## [Set task]
Quote the records below from the line holding "Switch to the Elements tab" through the line holding "click(x=843, y=506)", including both of those lines, and leave the pictures out of your answer.

## [Data provided]
******
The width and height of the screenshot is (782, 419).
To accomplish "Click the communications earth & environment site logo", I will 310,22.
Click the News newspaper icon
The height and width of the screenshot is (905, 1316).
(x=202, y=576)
******
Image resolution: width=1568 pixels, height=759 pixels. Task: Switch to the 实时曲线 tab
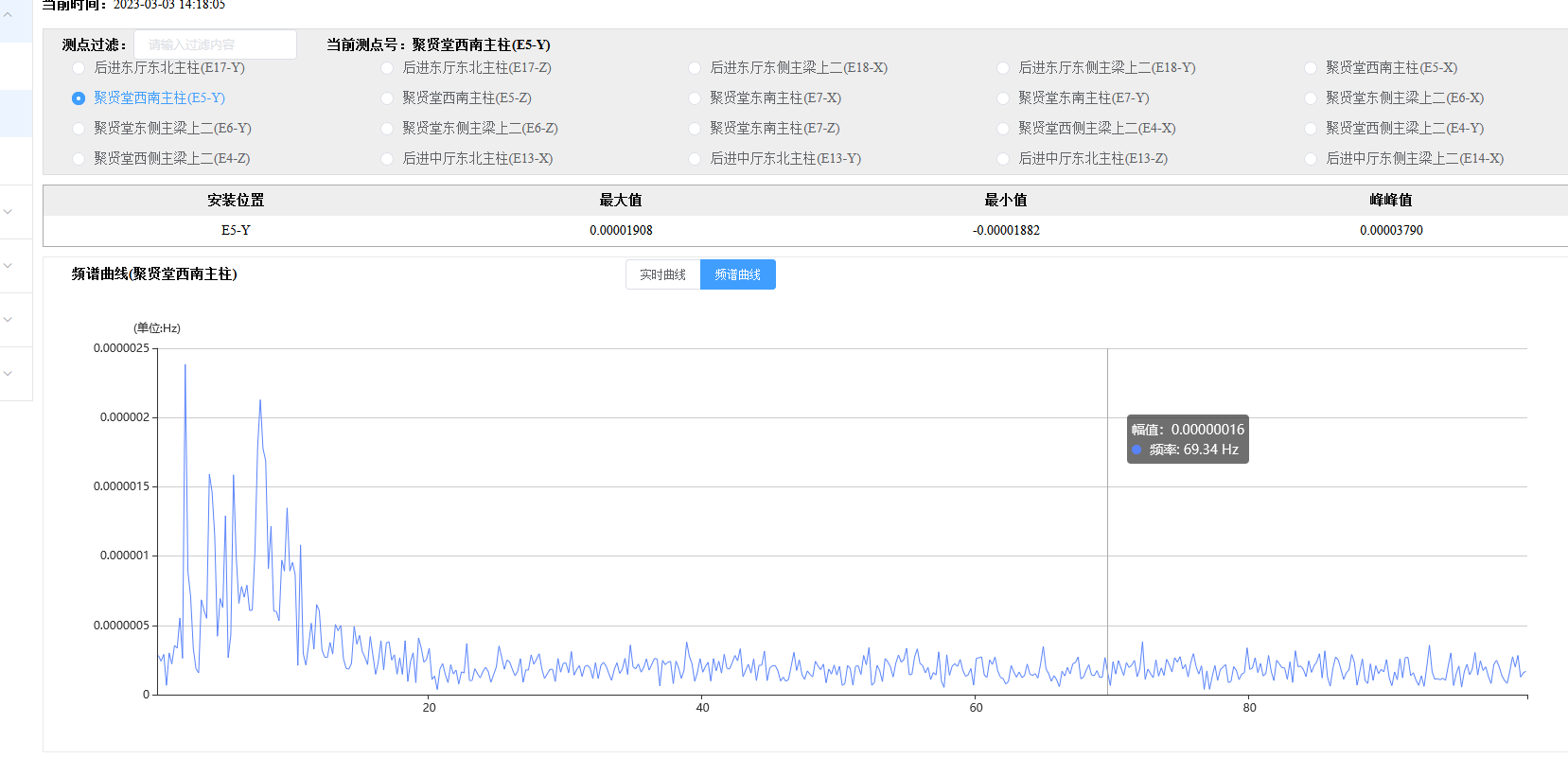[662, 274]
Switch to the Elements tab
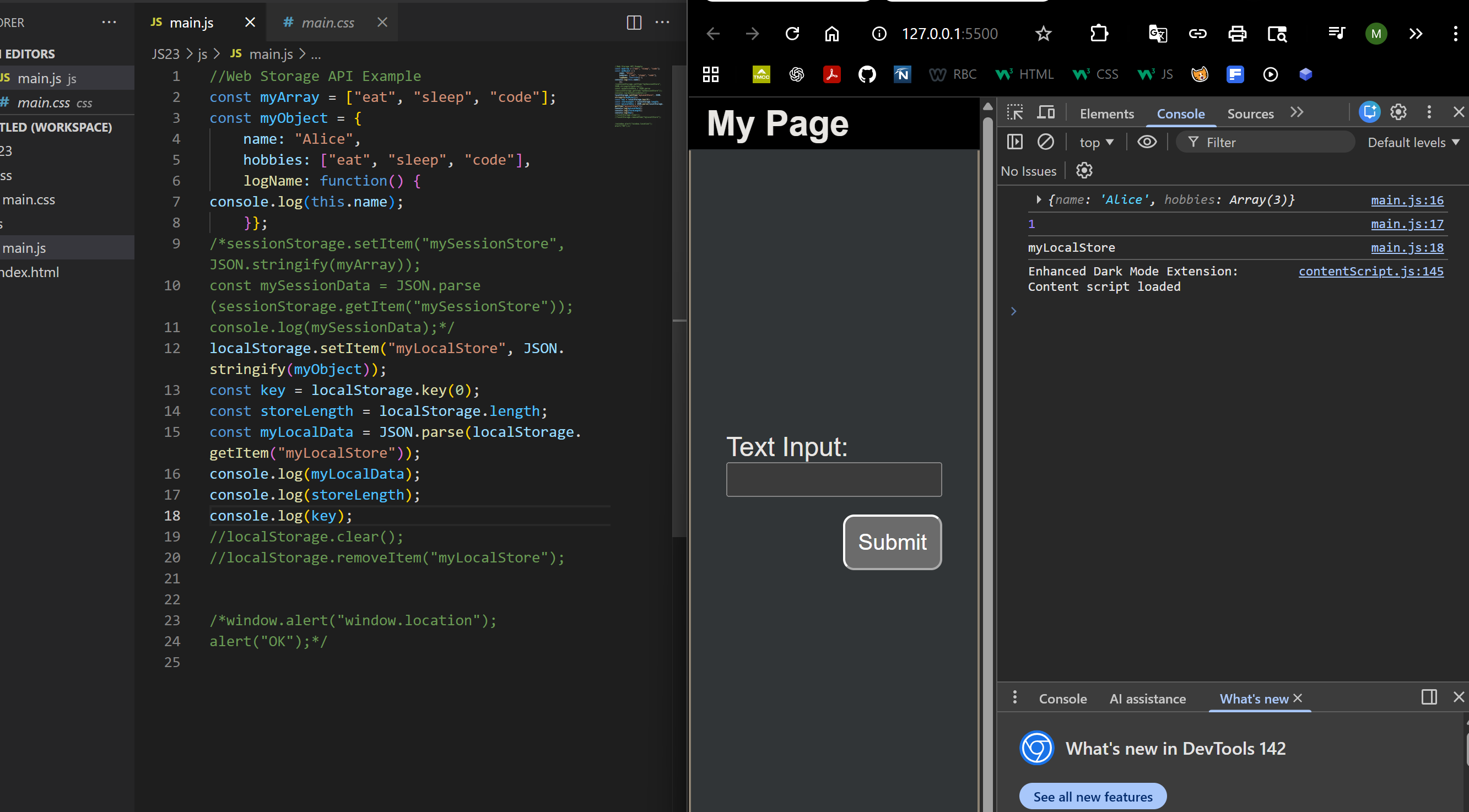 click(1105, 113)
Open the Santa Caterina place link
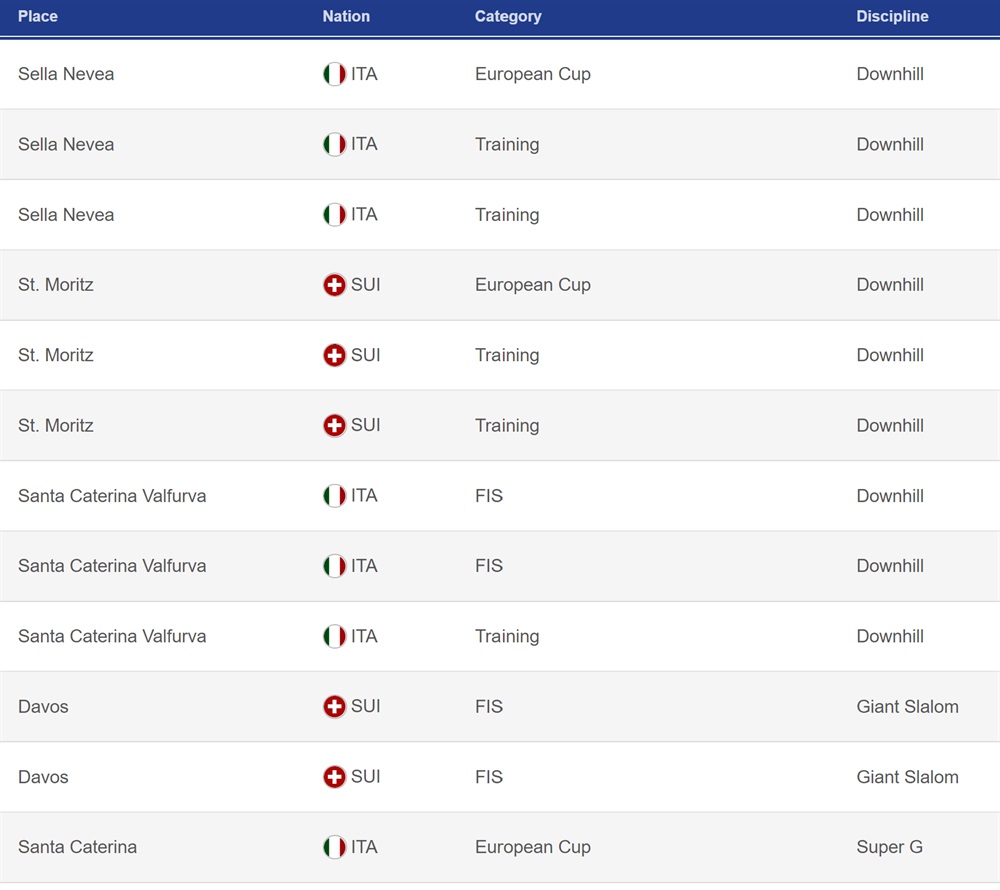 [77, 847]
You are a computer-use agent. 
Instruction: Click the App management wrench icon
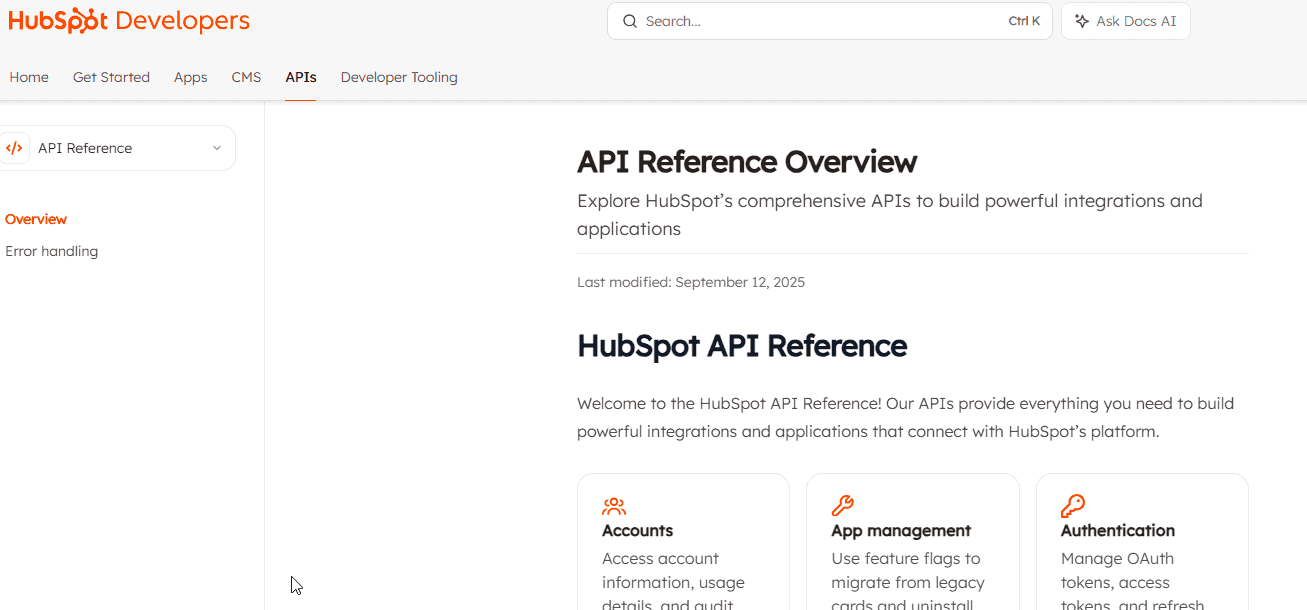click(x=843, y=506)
******
## [Result of the task]
Switch to the Elements tab
 click(1105, 113)
Open the Santa Caterina place link
 [77, 847]
You are a computer-use agent. 
Instruction: Click the App management wrench icon
click(x=843, y=506)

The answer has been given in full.